-- Start Material supplied --

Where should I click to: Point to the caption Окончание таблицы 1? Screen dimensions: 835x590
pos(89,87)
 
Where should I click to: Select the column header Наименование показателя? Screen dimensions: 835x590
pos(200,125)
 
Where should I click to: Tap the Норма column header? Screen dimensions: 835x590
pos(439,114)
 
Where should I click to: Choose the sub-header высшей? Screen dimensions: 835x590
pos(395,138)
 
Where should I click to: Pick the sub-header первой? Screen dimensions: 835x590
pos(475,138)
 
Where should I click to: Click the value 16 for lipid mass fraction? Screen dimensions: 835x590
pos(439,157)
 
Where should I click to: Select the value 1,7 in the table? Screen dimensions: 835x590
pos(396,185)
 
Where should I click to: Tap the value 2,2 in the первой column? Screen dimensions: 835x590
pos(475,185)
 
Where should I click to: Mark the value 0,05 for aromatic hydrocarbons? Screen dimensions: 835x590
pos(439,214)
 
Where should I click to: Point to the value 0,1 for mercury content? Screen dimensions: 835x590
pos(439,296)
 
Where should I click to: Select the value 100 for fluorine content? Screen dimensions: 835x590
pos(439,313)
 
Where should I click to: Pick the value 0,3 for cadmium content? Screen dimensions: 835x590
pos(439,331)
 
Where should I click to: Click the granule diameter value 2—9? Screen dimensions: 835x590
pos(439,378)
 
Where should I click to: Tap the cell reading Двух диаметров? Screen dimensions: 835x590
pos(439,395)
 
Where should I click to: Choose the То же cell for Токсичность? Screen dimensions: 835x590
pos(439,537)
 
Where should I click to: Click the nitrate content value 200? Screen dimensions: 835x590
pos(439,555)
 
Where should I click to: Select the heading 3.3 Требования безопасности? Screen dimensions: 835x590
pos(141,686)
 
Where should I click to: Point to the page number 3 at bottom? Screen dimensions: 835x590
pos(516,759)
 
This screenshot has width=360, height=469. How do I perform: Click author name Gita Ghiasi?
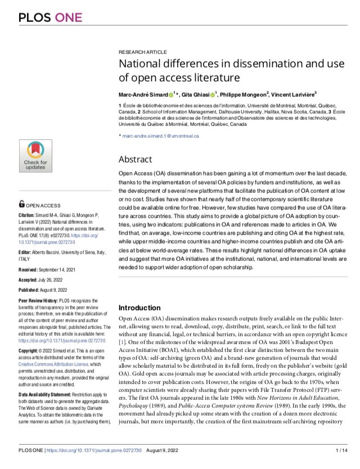pos(201,93)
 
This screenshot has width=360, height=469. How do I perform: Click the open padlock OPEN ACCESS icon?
pos(21,205)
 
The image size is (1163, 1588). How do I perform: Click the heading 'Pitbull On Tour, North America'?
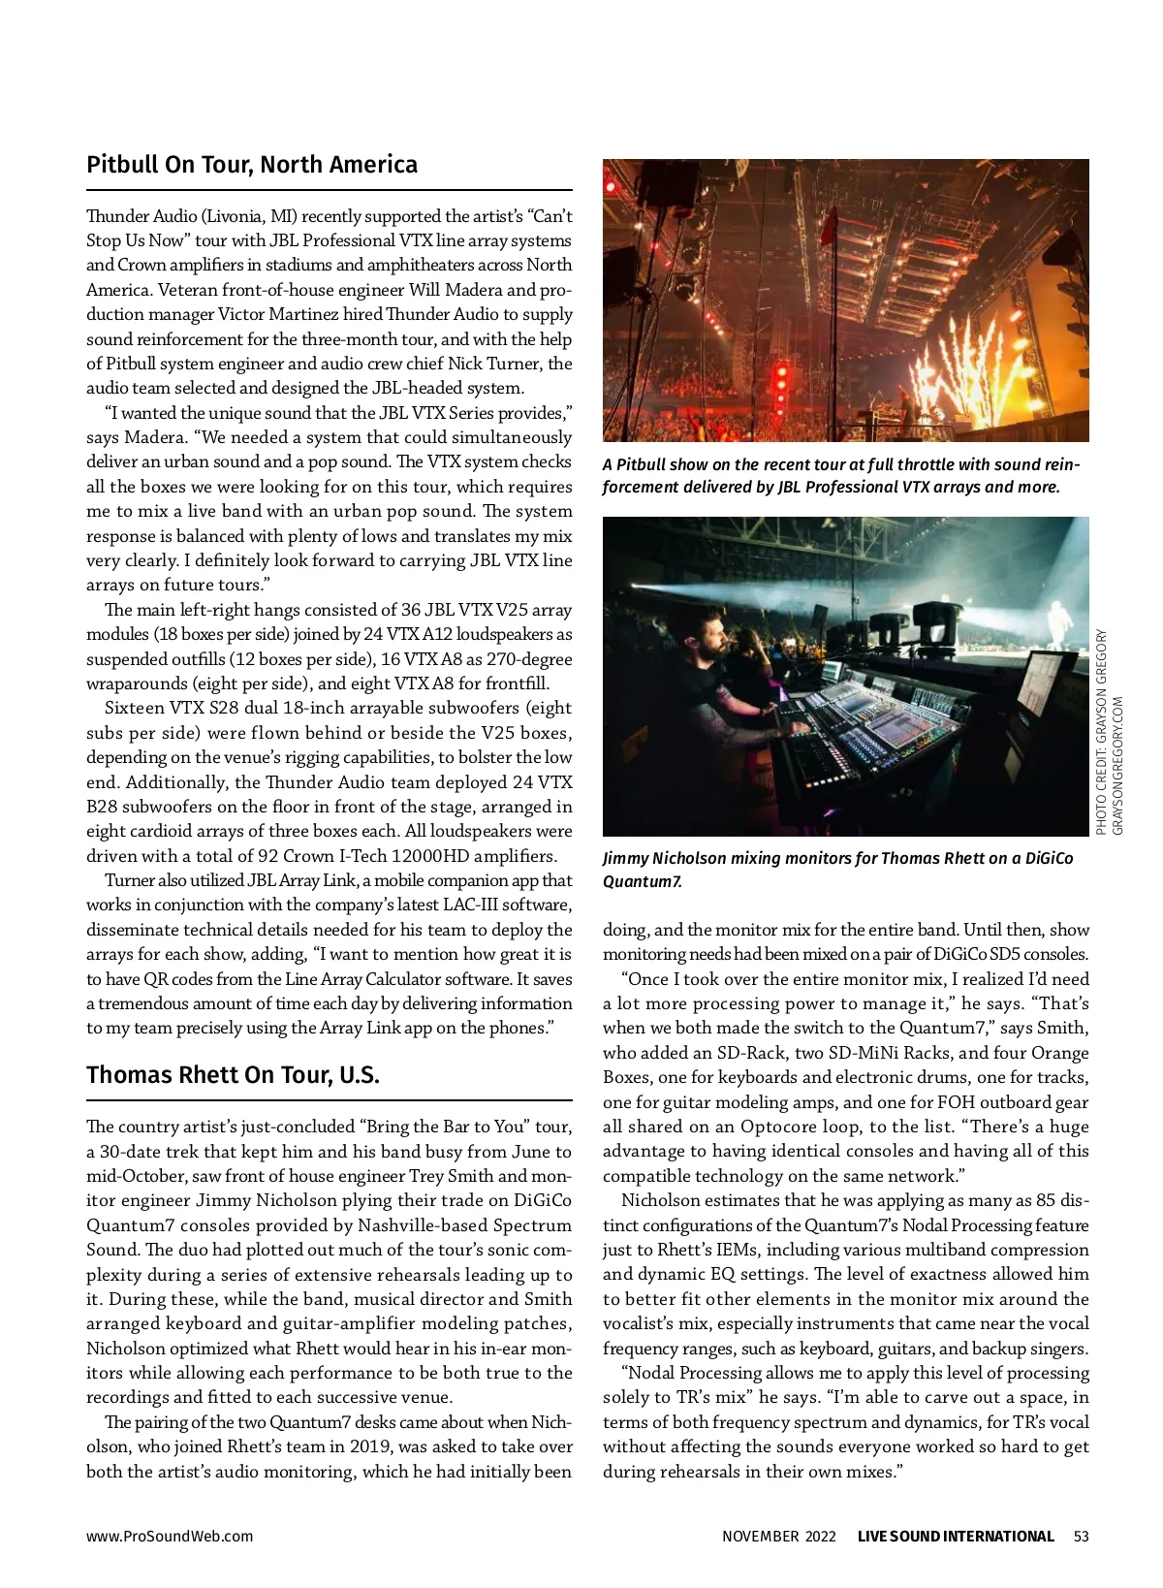tap(252, 165)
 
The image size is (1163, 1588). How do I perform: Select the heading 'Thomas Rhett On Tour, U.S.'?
tap(233, 1075)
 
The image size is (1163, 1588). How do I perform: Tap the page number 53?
tap(1081, 1536)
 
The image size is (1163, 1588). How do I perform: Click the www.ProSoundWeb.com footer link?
tap(170, 1536)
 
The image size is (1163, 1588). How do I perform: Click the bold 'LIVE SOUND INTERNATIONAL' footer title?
tap(956, 1536)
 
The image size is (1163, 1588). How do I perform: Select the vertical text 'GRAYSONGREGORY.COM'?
tap(1117, 766)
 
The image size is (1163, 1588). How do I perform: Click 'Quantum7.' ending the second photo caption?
tap(643, 881)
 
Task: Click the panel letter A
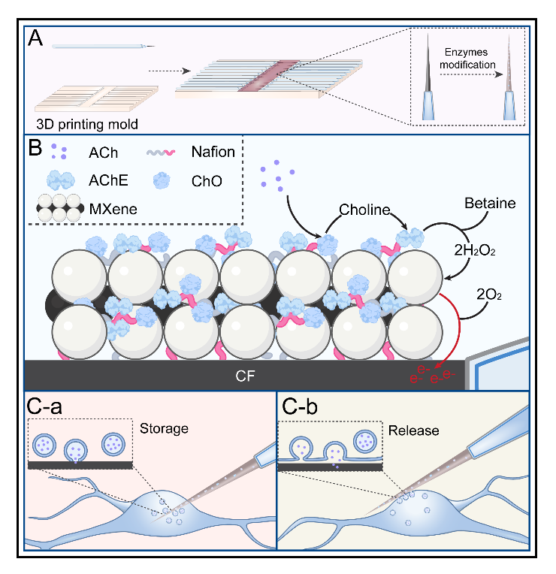(x=35, y=38)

-- End Material supplied --

* [Required work]
Can you reproduce only the lines of the material above that start at the line containing "The image size is (1163, 1588). How do I perform: Tap" and stop after the line containing "tap(170, 1536)", copying them word for word?

* [Response to the exercise]
The image size is (1163, 1588). How do I perform: Tap the page number 53?
tap(1081, 1536)
 
The image size is (1163, 1588). How do I perform: Click the www.ProSoundWeb.com footer link?
tap(170, 1536)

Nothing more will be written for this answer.